[BACAAN TERSEDIA]:
----
Gambar 2. Diskusi pada forum “machizukuri” di sebuah komunitas di Jepang
 
Dalam praktiknya juga “machizukuri” ini mencakup dalam 3 (tiga) sektor kehidupan masyarakat, yaitu: pendidikan sosial, pembangunan (kembali) komunitas lokal, dan pembangunan lingkungan. Pendidikan sosial (social education) ini bisa berujud penyebaran informasi melalui komunitas, misalnya tema-tema tentang masyarakat manula, proses penyebaran informasi, proteksi atau penyelamatan lingkungan, dan lainnya. Nara-sumbernya bisa dari mana saja, perguruan tinggi, organisasi lain, pihak swasta, atau pun lembaga pemerintah. Yang kedua adalah pembangunan kembali komunitas lokal (local community re-development) untuk menangani program-program yang akan dilaksanakan. Beberapa di antaranya akan membentuk pula semacam dewan “machizukuri” (machizukuri kyogikai) yang berisi perwakilan-perwakilan masyarakat untuk mengefisiensikan pengambilan kebijakan. Yang ketiga adalah pembangunan lingkungan (environmental development) yang oleh masyarakat awam sering menjadi inti dari definisi “machizukuri” itu sendiri.
----
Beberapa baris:
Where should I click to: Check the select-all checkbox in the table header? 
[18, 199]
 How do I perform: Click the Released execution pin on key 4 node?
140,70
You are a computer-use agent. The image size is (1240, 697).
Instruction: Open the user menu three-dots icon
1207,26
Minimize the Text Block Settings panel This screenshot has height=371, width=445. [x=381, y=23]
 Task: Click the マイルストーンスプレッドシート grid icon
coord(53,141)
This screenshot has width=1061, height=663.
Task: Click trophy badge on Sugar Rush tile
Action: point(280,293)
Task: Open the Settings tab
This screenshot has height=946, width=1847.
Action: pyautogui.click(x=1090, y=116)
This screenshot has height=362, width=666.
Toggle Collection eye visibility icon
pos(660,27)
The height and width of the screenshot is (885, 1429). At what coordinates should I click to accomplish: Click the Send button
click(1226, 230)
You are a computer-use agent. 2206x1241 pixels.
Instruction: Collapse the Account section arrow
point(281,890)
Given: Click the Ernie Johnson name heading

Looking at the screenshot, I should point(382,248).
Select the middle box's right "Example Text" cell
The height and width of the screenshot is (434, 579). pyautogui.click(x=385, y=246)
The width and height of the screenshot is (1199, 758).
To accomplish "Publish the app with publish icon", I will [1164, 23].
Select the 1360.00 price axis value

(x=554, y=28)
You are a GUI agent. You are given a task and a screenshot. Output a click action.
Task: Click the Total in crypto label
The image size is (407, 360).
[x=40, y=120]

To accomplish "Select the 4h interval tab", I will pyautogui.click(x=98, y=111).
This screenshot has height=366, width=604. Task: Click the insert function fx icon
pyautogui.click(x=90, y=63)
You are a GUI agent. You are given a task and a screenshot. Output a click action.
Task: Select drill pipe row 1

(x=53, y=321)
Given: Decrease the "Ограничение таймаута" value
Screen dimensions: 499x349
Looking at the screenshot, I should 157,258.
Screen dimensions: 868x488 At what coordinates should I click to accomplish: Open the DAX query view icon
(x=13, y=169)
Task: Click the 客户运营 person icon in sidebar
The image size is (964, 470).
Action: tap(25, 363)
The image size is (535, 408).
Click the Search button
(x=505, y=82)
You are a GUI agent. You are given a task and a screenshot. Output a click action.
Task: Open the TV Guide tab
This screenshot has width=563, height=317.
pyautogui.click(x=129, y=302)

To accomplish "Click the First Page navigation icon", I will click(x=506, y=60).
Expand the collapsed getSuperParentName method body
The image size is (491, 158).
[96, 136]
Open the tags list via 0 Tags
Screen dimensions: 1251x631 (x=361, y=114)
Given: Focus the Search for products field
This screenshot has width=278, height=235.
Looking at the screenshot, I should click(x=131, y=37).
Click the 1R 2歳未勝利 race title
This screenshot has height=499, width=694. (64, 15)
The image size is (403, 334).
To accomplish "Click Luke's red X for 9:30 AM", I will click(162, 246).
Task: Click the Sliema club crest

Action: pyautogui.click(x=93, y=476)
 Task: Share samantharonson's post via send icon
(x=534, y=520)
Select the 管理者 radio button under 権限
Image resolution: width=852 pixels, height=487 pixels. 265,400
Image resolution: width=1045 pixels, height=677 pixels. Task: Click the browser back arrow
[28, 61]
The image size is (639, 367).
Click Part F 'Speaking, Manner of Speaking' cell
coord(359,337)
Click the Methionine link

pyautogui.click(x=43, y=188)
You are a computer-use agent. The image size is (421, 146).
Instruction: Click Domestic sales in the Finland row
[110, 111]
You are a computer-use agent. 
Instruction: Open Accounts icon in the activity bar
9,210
----
[PETUNJUK LATIHAN]: Ubah paragraf bacaan tentang machizukuri yang dimulai dengan "Dalam praktiknya juga" menjadi daftar yang lebih ringkas, dengan tetap mempertahankan fakta pokoknya. Baris-baris ini merupakan bahan tersendiri yang terpisah dari bacaan.

[PENYELESAIAN SOAL]:
Machizukuri mencakup tiga sektor kehidupan masyarakat:
1. Pendidikan sosial: penyebaran informasi melalui komunitas, misalnya tentang masyarakat manula, proses penyebaran informasi, dan proteksi lingkungan. Narasumbernya bisa berasal dari perguruan tinggi, organisasi lain, pihak swasta, atau lembaga pemerintah.
2. Pembangunan kembali komunitas lokal: dilakukan untuk menangani program yang akan dilaksanakan. Sebagian komunitas membentuk dewan machizukuri (machizukuri kyogikai) yang berisi perwakilan masyarakat agar pengambilan kebijakan lebih efisien.
3. Pembangunan lingkungan: oleh masyarakat awam sering dianggap sebagai inti definisi machizukuri.